Un día, Campero Marañón(+), enfundado en traje gris y botas tejanas y camisa John Henry ceñida al tórax, se puso, tras expedir sus órdenes  certeras y diagramar las actividades de sus vendedores de intangibles, a un violín, dudo un Stradivarius, que ejecutaba desprolijamente, seducido por un método autodidacta que hubo comprado a un vendedor de cancioneros en la calle, y encontró la más sutil de las retribuciones a las “amistades” tributadas al Barrenechea. Al salir de la oficina y mientras Campero Marañón se echaba la de todas las tardes apacibles, Adrián accionó los dedos gordo e índice para hacer ascender mágicamente una moneda de níquel de 2 centavos que se desenfiló virtuosamente por una ventanita traga aire y que a manera de mendrugo fue a caer a los pies del violinista de la Inti. Dicen que no se escuchó más vibrar aquel Stradivarius y que se reinstaló la paz en las habitaciones del impecable edificio de la Socabaya.
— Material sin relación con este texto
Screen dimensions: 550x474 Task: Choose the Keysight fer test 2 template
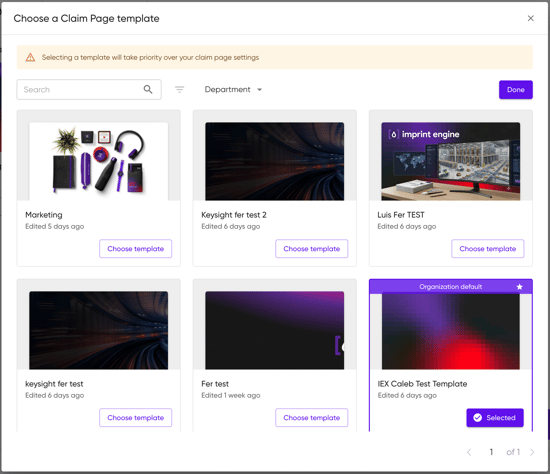(x=311, y=249)
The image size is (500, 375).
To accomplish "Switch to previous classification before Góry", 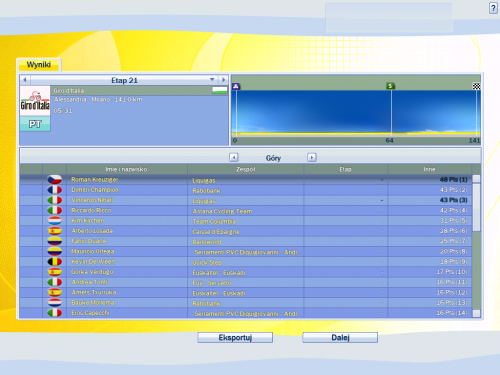I will 234,157.
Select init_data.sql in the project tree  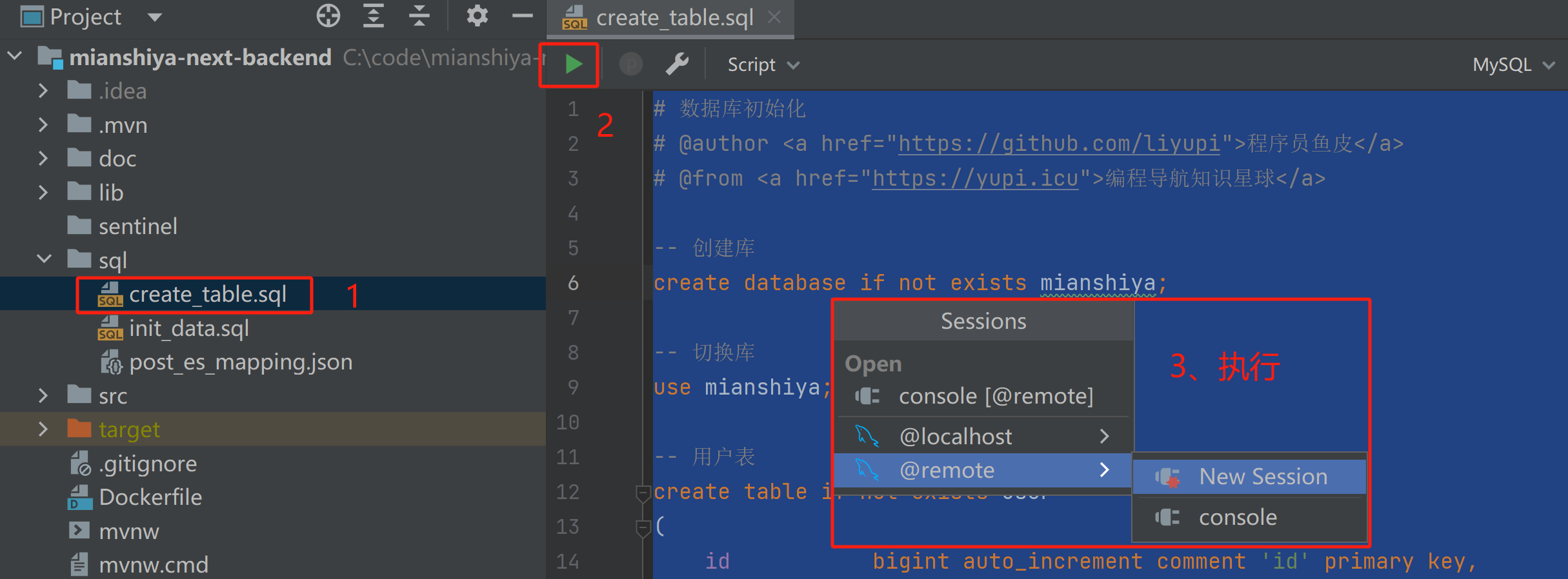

Las redes sociales atiborradas por su pelona, sus gafas de concierto y su candado de barba, lamentan la partida de este hombre sesentón, médico cardiólogo, hipocrático sin igual, que contagiado por la Covid cuando llevaba ayuda anticovid a un enfermo, en su consabida moto que montaba fiel al estilo de los muchachos de su época, fue arremetido por un coche que quiso matarlo antes de tiempo y que nadie  en este país donde la diosa Temis con vendas más anquilosadas de lo normal ha podido esclarecer.

Barrenechea, que se avecindó definitivamente en Santa Cruz en los ’90 o talvez los 2000, deja un legado enorme al país que amó entrañablemente con estampa de genio y que en devolución hoy llora su desaparición. Al Chésare lo que es del Adrián, señor.